What you need to do:
Transcribe the lines below exactly, beginning with the line that holds "549x419 pixels." and ending with the final line, both included. Pictures are to be left out.

━━━━━━━━━━━━━━━━━━━━

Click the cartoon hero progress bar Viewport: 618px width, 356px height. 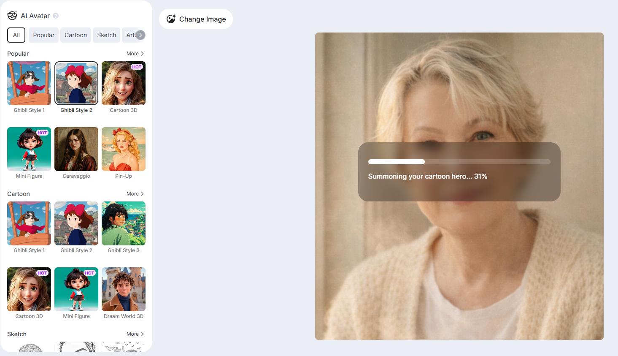click(x=459, y=162)
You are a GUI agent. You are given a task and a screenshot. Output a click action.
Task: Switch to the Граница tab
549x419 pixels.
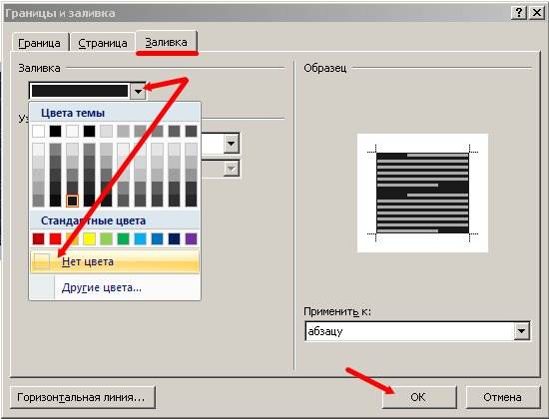coord(39,43)
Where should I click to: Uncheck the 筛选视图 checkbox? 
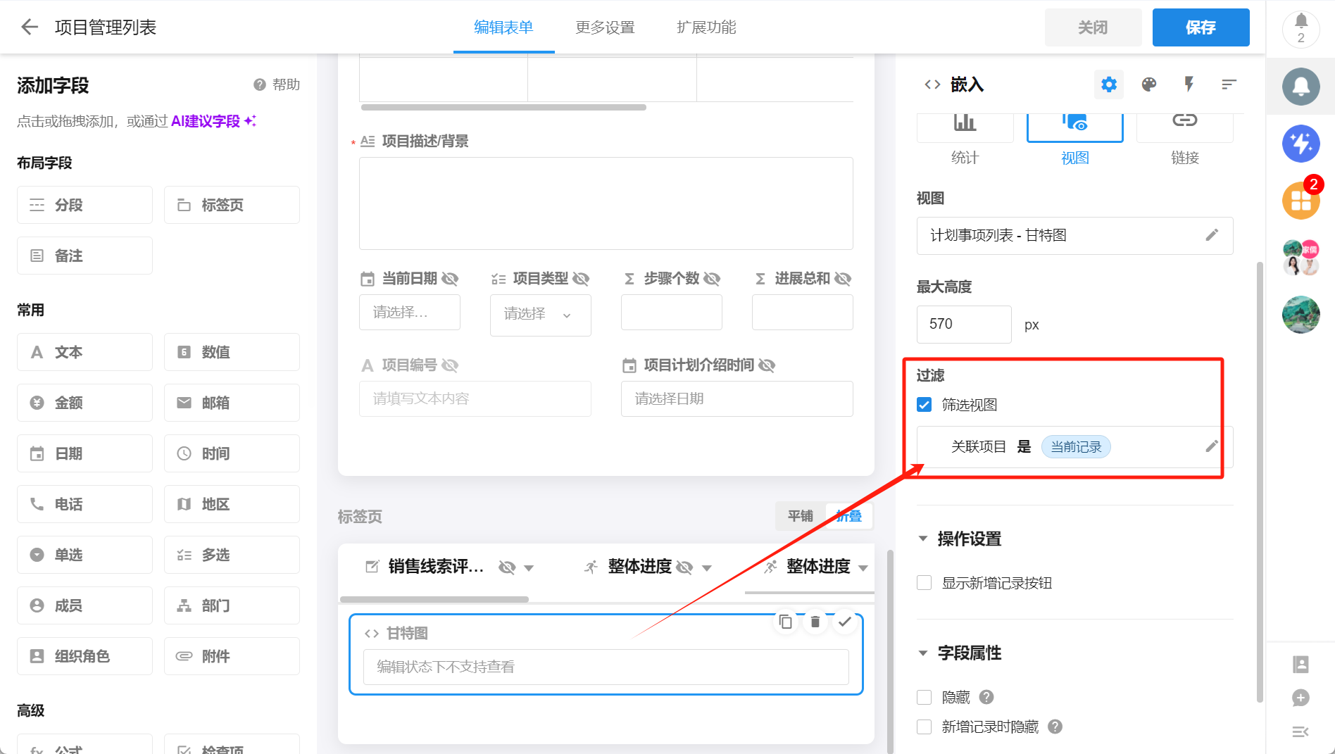coord(925,405)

━━━━━━━━━━━━━━━━━━━━

Output for this task:
549x419 pixels.
coord(39,43)
Where should I click to: Uncheck the 筛选视图 checkbox? 
coord(925,405)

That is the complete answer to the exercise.